Il nuovo anno comincia all’insegna delle basse temperature. Confermata un’irruzione di aria molto fredda di matrice artica sull’Italia a partire da oggi, mercoledì 2 gennaio, con apice tra il 3 e il 4 gennaio. Prenderà il via da Scandinavia e nord Russia, dilagando verso Balcani e Mediterraneo centrale.

La colonnina di mercurio calerà repentinamente, anche oltre 10°, sotto venti forti di Tramontana, Grecale e Maestrale, in particolare su Alpi e Appennino. Il vento accentuerà la percezione del freddo, che soffierà dai quadranti settentrionali.
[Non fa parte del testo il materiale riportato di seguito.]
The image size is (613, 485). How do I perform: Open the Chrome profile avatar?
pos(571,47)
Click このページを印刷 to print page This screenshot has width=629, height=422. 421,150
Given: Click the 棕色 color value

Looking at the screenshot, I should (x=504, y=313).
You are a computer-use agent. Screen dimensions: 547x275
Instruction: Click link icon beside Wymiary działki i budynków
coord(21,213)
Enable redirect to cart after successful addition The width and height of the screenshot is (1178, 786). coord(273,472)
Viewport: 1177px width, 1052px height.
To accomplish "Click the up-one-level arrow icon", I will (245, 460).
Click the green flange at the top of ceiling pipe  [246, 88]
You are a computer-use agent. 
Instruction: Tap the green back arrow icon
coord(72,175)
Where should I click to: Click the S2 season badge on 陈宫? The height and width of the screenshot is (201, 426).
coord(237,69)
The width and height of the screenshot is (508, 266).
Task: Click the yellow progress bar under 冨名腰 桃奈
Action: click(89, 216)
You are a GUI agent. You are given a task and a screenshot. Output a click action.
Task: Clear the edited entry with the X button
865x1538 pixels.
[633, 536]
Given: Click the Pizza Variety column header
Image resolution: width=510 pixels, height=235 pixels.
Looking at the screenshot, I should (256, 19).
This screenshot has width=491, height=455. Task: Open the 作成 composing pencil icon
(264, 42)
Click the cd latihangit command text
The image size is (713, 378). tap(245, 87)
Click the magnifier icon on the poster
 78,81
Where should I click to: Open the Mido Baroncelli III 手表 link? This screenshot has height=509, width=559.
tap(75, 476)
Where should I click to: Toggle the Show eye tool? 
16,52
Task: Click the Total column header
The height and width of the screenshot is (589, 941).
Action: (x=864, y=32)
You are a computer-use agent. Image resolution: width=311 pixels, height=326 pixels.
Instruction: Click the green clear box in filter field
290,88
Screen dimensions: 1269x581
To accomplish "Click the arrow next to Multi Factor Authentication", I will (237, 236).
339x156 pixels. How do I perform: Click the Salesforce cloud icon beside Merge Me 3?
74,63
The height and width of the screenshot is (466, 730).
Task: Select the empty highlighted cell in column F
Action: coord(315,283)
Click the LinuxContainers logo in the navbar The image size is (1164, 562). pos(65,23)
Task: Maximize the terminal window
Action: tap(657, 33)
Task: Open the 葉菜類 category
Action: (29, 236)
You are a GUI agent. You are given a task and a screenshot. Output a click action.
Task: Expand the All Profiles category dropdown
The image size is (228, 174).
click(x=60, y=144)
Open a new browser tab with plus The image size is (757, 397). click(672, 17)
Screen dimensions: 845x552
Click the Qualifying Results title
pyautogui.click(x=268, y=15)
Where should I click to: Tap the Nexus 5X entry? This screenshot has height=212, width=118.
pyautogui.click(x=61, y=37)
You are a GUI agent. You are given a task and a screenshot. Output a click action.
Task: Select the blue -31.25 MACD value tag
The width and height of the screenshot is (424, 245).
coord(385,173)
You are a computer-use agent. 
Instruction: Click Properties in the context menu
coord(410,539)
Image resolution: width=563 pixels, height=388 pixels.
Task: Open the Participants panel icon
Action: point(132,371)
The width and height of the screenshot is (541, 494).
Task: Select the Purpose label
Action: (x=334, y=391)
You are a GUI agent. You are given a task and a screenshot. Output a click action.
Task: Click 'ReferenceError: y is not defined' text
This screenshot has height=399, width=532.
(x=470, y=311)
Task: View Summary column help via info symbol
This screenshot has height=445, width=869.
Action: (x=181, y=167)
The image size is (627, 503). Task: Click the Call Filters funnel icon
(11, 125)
Le regioni più colpite saranno quelle adriatiche, con rovesci di neve fin sulle coste su Marche, Abruzzo, Molise Puglia e marginalmente Romagna. La neve potrà cadere fino in pianura entro il 4 gennaio anche tra Basilicata, Campania interna, a tratti anche Calabria e Sicilia tirrenica.

Non si escludono fiocchi di neve, entro giorno 5, anche tra Messina e Palermo. Nel weekend dell’Epifania, inoltre, ci sarà ancora aria fredda sulle regioni adriatiche e sul Sud, con rovesci nevosi a quote molto basse.